Masters Thesis Abstract: Woody Pattinson
Cyclist exposure to traffic pollution: Quantifying microscale variance and the impact of route choice
While the added fitness benefits of commuting by cycle are obvious, the overall health implications are less clear. It is well documented that heavy, long-term traffic pollutant exposure contributes to the development of a range of cancers and respiratory conditions. As we receive roughly 60% of our daily air pollutant intake during our commute, there is a pressing need to investigate solutions for reducing this figure. At the behavioural level, cyclists may be able to reduce their exposure by taking backstreet routes and using cycle ways where possible. At policy level, cyclists’ personal exposure could possibly be reduced by placing cycle lanes in between parked cars and footpaths or even moving lanes several metres from roads. This research investigates both of these questions and also compares cyclist exposure to other transport modes by logging real-time concentrations of carbon-monoxide (CO), particulate matter (PM10, PM2.5,PM1.0), and ultrafine particles (UFPs).

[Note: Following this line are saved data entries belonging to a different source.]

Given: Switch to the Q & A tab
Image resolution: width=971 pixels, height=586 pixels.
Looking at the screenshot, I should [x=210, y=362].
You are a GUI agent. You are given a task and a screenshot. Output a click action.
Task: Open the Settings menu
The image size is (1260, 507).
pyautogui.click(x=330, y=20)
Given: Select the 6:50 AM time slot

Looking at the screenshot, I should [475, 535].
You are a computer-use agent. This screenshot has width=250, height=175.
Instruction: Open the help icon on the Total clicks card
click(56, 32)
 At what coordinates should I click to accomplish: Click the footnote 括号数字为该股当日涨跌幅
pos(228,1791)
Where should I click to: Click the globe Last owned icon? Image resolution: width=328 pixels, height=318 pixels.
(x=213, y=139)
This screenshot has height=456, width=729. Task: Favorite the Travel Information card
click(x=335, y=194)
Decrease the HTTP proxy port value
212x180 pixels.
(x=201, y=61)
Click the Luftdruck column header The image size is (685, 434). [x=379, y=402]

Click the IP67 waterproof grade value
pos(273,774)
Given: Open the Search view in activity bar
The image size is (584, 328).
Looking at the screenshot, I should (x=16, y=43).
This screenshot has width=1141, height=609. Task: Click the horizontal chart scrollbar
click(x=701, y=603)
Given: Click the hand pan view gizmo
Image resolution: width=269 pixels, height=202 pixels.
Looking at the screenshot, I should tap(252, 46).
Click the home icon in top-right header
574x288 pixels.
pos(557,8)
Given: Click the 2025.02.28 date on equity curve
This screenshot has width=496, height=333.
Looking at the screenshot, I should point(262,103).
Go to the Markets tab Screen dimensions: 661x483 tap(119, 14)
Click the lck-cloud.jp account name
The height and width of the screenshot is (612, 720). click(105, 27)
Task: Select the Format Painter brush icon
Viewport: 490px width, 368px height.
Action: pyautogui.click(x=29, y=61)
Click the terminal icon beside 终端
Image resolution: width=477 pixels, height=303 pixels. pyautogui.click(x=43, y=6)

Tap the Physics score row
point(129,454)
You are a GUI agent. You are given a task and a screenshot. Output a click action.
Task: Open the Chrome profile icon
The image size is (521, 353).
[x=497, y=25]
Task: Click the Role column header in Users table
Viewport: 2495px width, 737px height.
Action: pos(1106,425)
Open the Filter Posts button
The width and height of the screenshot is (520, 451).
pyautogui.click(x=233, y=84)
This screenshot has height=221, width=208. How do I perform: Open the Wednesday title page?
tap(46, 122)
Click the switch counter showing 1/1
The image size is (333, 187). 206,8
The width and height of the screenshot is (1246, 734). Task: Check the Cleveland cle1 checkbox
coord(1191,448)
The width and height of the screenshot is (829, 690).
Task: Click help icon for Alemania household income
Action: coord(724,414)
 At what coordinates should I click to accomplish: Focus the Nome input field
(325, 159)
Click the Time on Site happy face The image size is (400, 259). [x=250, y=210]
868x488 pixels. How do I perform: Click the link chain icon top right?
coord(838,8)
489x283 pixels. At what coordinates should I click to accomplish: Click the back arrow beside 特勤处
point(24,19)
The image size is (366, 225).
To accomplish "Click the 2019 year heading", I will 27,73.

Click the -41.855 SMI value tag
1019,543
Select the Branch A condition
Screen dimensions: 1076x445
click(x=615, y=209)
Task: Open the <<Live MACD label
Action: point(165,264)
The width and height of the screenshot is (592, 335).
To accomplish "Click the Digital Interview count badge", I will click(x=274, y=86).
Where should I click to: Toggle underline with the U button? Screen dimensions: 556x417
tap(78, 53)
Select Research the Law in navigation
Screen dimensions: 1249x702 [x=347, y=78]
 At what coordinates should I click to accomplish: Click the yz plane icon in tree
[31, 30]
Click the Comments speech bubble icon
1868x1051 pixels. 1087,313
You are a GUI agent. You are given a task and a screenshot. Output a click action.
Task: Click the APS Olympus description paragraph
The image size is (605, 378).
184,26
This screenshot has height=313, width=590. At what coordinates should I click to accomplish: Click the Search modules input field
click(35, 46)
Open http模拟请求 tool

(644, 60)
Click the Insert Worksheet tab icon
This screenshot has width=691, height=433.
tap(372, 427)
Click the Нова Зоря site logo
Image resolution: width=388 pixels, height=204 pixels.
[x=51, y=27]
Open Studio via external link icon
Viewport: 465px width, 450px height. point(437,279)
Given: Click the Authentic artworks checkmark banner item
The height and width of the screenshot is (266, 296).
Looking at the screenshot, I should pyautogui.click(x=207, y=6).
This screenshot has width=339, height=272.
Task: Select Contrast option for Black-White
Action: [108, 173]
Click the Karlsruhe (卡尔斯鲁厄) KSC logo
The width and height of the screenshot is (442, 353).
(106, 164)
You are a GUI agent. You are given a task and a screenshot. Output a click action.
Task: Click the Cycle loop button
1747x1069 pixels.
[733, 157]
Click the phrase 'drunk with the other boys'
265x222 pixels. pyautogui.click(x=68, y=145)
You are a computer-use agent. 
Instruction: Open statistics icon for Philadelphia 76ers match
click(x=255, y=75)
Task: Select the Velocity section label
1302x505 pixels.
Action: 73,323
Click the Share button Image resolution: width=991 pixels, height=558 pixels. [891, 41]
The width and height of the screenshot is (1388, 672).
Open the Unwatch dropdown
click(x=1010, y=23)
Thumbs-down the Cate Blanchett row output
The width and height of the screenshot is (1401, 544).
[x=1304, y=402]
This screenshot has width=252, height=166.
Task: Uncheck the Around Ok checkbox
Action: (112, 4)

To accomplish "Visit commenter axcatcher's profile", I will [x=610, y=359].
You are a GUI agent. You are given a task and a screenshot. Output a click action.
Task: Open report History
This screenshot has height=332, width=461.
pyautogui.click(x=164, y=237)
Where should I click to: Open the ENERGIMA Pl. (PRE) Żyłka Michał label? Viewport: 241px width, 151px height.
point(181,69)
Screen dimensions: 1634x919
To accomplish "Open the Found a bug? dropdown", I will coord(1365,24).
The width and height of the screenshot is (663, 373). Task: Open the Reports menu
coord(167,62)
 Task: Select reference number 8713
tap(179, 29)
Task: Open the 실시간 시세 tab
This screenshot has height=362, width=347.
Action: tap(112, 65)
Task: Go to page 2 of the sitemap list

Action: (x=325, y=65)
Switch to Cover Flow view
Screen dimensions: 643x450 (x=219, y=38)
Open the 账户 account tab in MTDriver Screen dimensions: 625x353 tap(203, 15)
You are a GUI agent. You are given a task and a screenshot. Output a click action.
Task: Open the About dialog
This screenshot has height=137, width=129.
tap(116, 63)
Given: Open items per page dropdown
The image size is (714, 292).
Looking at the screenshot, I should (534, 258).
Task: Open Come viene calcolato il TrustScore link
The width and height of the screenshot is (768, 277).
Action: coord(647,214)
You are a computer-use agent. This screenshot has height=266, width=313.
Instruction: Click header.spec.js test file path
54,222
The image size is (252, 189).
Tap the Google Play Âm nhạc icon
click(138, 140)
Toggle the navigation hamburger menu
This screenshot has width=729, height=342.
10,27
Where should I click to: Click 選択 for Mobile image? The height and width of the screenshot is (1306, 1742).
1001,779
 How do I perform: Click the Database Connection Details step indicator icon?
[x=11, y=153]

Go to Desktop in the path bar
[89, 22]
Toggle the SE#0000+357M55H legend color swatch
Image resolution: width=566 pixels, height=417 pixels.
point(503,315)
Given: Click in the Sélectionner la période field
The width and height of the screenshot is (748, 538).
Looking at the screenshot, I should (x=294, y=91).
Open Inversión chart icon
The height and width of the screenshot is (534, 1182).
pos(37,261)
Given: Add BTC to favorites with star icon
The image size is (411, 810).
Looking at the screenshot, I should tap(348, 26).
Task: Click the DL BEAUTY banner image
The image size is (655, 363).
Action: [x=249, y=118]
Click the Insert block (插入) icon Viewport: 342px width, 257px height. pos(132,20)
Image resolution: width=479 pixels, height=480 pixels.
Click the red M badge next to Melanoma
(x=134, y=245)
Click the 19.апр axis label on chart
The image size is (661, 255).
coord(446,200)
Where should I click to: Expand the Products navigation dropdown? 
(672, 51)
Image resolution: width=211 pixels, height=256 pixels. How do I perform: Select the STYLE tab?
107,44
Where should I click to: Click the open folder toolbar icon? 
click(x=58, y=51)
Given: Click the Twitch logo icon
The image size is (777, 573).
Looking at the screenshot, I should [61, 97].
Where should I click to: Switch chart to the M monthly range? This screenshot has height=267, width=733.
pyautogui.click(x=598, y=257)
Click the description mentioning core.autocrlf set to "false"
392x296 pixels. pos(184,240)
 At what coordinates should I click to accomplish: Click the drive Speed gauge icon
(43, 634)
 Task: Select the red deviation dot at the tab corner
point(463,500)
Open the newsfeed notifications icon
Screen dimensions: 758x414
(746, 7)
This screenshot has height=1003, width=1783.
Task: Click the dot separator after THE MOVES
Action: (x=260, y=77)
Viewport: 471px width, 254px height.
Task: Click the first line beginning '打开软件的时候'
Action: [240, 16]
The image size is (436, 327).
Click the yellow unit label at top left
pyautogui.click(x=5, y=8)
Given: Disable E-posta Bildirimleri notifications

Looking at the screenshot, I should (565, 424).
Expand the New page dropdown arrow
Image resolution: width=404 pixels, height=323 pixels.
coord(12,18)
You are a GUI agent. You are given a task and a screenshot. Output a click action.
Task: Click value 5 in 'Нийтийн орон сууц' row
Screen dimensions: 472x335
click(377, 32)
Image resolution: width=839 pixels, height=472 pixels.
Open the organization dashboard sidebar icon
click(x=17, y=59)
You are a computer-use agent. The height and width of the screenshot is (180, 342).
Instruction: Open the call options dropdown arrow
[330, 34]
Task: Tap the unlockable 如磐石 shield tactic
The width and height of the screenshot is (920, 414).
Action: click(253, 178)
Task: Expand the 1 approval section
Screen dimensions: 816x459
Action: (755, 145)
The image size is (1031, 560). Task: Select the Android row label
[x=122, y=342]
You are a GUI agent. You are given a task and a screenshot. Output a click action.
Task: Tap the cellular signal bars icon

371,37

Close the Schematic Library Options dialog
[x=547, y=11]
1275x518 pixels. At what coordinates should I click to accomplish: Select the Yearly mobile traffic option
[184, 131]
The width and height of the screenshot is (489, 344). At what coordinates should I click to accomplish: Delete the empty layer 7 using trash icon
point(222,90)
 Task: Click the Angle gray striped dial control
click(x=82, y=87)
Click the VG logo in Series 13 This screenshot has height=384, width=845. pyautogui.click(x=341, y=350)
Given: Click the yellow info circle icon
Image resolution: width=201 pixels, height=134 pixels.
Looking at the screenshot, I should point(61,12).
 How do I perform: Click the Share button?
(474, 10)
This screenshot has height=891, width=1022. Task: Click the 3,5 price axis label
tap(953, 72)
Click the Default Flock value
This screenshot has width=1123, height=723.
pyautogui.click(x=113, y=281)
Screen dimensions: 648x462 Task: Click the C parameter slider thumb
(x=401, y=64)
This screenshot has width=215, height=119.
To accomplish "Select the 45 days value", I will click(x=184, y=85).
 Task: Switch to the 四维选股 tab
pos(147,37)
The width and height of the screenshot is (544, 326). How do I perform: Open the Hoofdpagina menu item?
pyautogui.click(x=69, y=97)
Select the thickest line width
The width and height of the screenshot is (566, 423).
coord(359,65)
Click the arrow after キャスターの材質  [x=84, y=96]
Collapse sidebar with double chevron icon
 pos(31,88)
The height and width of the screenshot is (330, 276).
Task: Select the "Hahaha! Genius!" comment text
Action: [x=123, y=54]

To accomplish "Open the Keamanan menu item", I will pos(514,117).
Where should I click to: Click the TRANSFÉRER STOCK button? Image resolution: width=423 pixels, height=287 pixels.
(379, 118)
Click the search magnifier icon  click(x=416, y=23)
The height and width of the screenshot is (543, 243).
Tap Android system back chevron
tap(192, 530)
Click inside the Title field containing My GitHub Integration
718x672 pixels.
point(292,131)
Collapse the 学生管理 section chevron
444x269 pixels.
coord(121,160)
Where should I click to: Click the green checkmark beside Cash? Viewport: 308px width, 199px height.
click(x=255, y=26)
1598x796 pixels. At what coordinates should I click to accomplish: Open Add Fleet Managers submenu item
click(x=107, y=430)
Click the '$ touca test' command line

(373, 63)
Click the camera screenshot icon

The study simultaneously measured differences between two cyclists, a bus commuter and a car commuter along a set route. One cyclist rode on a route consisting of backstreets and off-road cycle paths while the other followed the same route as the bus and car. Additionally, samples were taken by three cyclists riding in unison at different distances from the traffic flow.
Although previous research has reported reductions in microscale pedestrian exposure further away from roads, it has never been investigated for cyclists. A recent study found a 10-30% reduction for primary pollutants (NOx and CO) on backstreet routes, so there are indications that exposure can be reduced (Hertel et al. 2008). However, it is expected exposure results will be heavily dependant on wind direction and speed, especially at the microscale level.
There is a wide range of literature comparing inter-modal exposure, with the consensus being that cyclists and pedestrians are the least exposed while vehicle drivers are the highest. Two more recent studies have found the opposite (Briggs et al. 2008; O'Donoghue et al. 2007), highlighting the influence of local conditions and numerous variables such as in-vehicle ventilation settings. This research investigates inter-modal exposure and microscale variance under set conditions using exactly the same sampling strategies in two New Zealand cities, Christchurch and Auckland.
This multi-city, inter-modal and microscale approach to cyclist exposure is a world first and it is hoped to render results which will be most useful for informing planning, policy and future research.